Quick Links

Re: Online verification of checksums

From:	Fabien COELHO <coelho(at)cri(dot)ensmp(dot)fr>
To:	Michael Paquier <michael(at)paquier(dot)xyz>
Cc:	Andres Freund <andres(at)anarazel(dot)de>, Tomas Vondra <tomas(dot)vondra(at)2ndquadrant(dot)com>, Stephen Frost <sfrost(at)snowman(dot)net>, Michael Banck <michael(dot)banck(at)credativ(dot)de>, Robert Haas <robertmhaas(at)gmail(dot)com>, PostgreSQL Hackers <pgsql-hackers(at)lists(dot)postgresql(dot)org>
Subject:	Re: Online verification of checksums
Date:	2019-03-03 06:58:26
Message-ID:	alpine.DEB.2.21.1903030743240.8095@lancre
Views:	Whole Thread \| Raw Message \| Download mbox \| Resend email
Thread:
Lists:	pgsql-hackers

Bonjour Michaël,

>> I gotta say, my conclusion from this debate is that it's simply a
>> mistake to do this without involvement of the server that can use
>> locking to prevent these kind of issues. It seems pretty absurd to me
>> to have hacky workarounds around partial writes of a live server, around
>> truncation, etc, even though the server has ways to deal with that.
>
> I agree with Andres on this one. We are never going to make this stuff
> safe if we don't handle page reads with the proper locks because of torn
> pages. What I think we should do is provide a SQL function which reads a
> page in shared mode, and then checks its checksum if its LSN is older
> than the previous redo point.

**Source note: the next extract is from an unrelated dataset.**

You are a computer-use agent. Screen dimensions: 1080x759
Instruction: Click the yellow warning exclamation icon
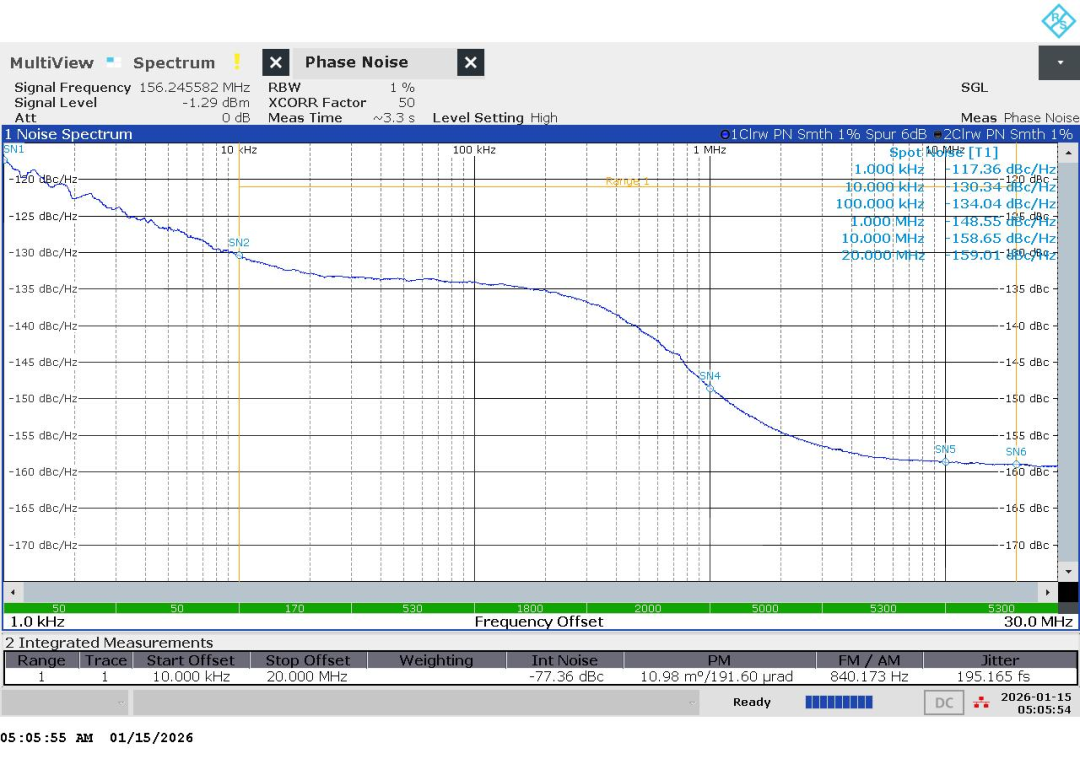[237, 62]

This discards cases with rather hot
> pages, but if the page is hot enough then the backend re-reading the
> page would just do the same by verifying the page checksum by itself. --
> Michael

My 0.02€ about that, as one of the reviewer of the patch:

I agree that having a server function (extension?) to do a full checksum
verification, possibly bandwidth-controlled, would be a good thing.
However it would have side effects, such as interfering deeply with the
server page cache, which may or may not be desirable.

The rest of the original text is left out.